Nobody will grant you a degree for checking out these podcasts and video lectures, but you’ll be a bit smarter about the world after listening to them.

And bonus? They’re free.

1. Chomsky on Gaza

A lecture from America’s most and least favored intellectual (especially since the death of Howard Zinn), Chomsky’s lecture on Gaza, available as both a video lecture and a podcast, will take up about two hours of your day. That may seem like a lot of time, but breaking down the Gaza situation has taken plenty of other people years to understand and summarize.

Chomsky does a pretty good job of distilling the high (and low) points of the conflict, and though plenty of listeners will take issue with Chomsky’s political leanings and sympathies, it’s important–particularly in this conflict–to get a handle on all sides’ arguments.

2. Design as Activism

This nine part video lecture series presented by the University of California, Davis, may seem highly specialized for urban planners, but it appeals to my frustrated inner architect. Each video lecture ranges in length from 37 to 52 minutes, touching on topics like “Architecture and Social Change” and “Designing with Humanity: Using Design to Advocate for Change.”

The relevance of the series seems obvious, what with reconstruction efforts in New Orleans following Hurricane Katrina and in Haiti following the January 12 earthquake.

3. CSIS: Center for Strategic and International Studies’ podcasts

I was curious about the innocuous sounding CSIS and so I clicked through to their website to learn it’s a bipartisan policy group that’s a who’s who of older American white men receiving at least 43% of its funding from corporations.

That icky disclosure being made, I still find tremendous value in their podcasts, of which there are hundreds on topics as diverse as global energy, drug trafficking, the international economy, human rights, and health. Even if CSIS is the “wolf in sheep’s clothing,” as a friend said, it’s good to know what the wolf’s wearing, right?

4. Brown University’s “The Challenge of Nuclear Weapons”

With this week’s news that Iran is stepping up its nuclear program, now seems like a pretty good time to learn more about nuclear issues.

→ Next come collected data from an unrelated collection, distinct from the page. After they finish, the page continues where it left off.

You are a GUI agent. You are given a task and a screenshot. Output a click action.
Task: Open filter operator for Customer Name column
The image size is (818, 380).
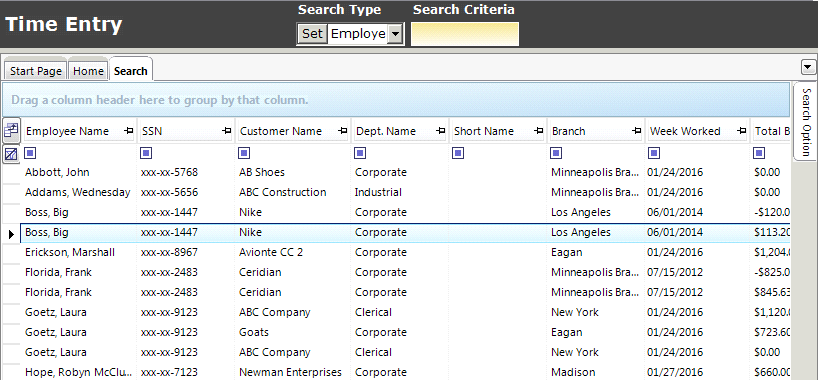tap(244, 153)
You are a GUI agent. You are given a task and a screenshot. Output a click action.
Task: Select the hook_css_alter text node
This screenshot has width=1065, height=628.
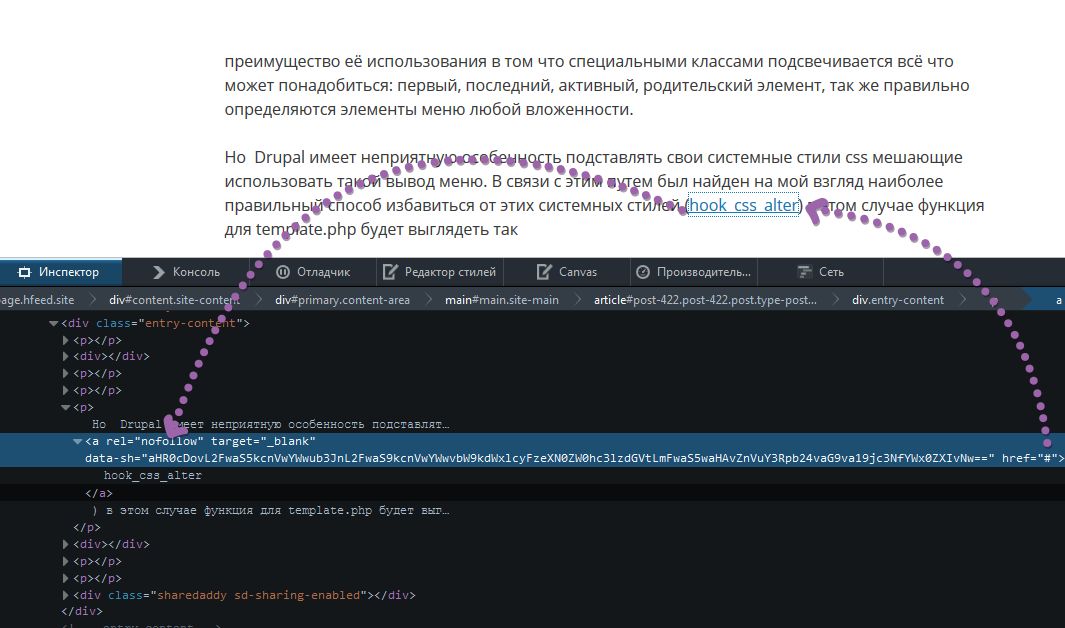(x=153, y=475)
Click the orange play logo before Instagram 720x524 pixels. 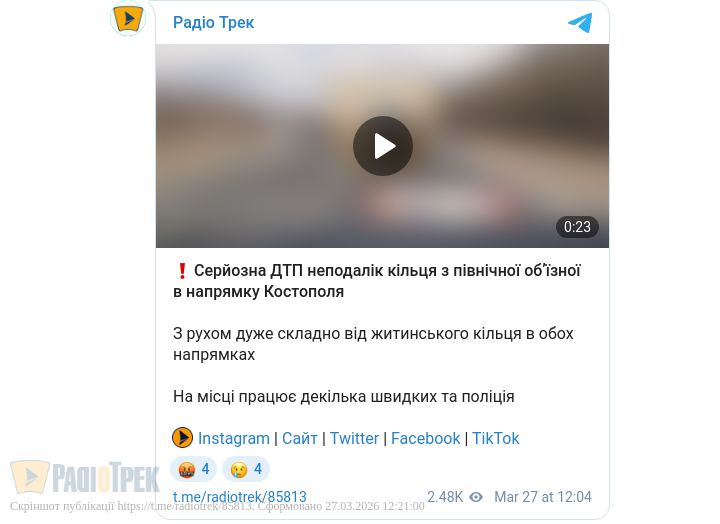(x=182, y=438)
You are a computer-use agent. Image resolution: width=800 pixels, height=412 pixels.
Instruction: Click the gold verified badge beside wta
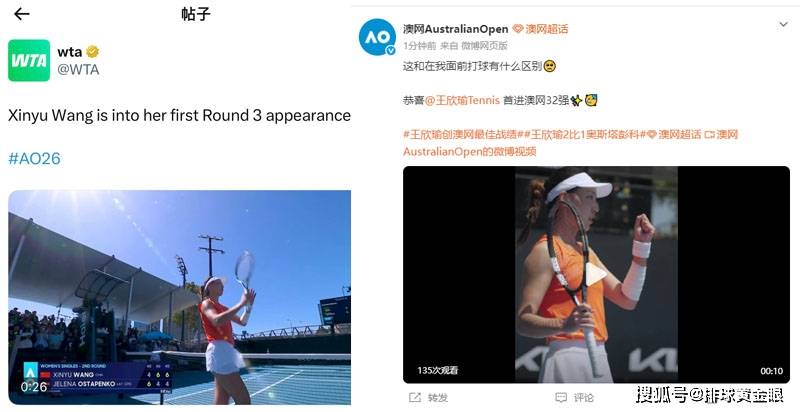coord(92,52)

There are 28 mini-lectures in this series, each of which maxes out at about two minutes in length.

The program includes both historical perspectives (“What was the Cuban Missile Crisis?”) and contemporary concerns (“What would happen in the Middle East if Iran had a nuclear weapon?”), as well as information that was obscure to me, like “Why did Brazil end its nuclear weapons program?”.

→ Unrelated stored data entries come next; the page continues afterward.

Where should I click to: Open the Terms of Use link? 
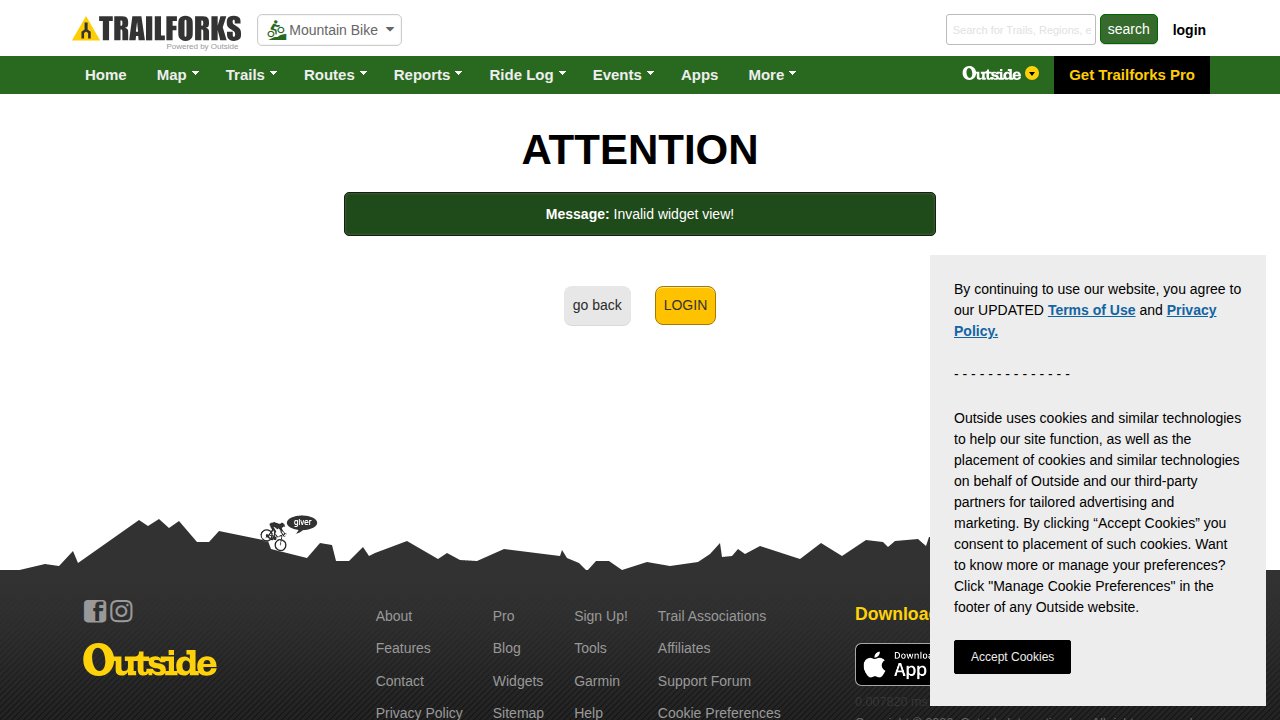1091,310
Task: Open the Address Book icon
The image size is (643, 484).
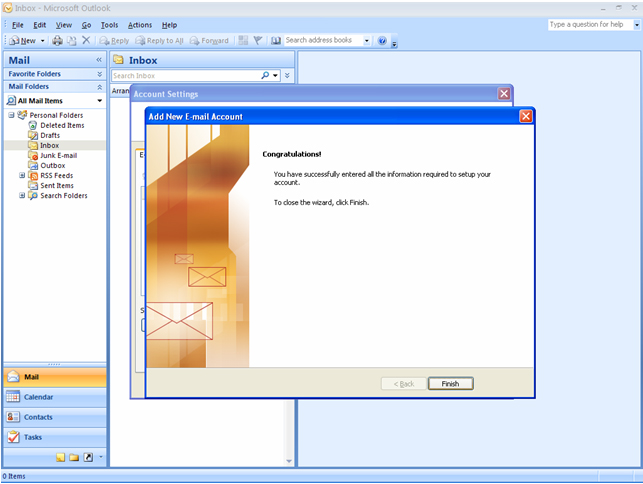Action: (276, 41)
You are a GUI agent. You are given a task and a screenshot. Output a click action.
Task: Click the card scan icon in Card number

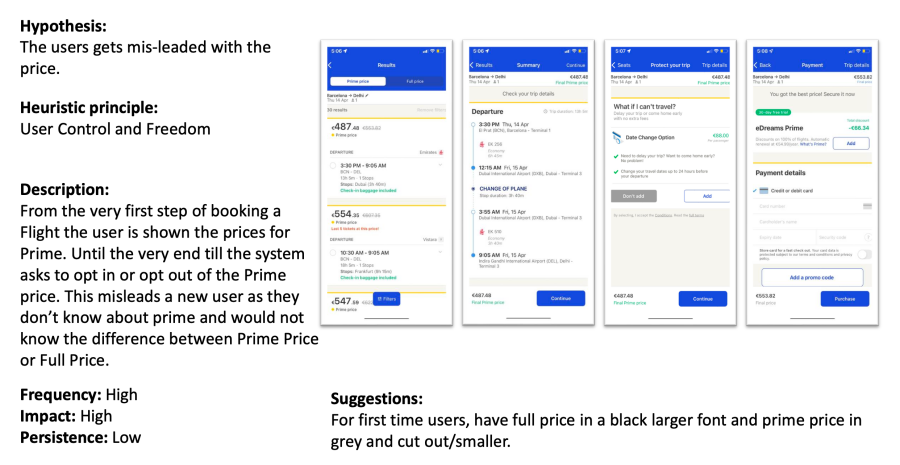867,206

5. Open University’s International Development Series

Available as video lectures and podcasts, the Open University’s series on international development touches on poverty, education, health, environmental sustainability, and human rights, tackling these macro issues from a micro, hyper-local perspective, as in “London’s Greek Community.”

6. Yale University

I could spend hours listening to lectures on topics as specialized as “Issues in Jamaican Legal Reform,” “Censorship and Speech in Bangladesh,” and “Iraqi Women’s Ordeal Under Occupation.” Several hundred lectures offered completely free will keep you busy for a while.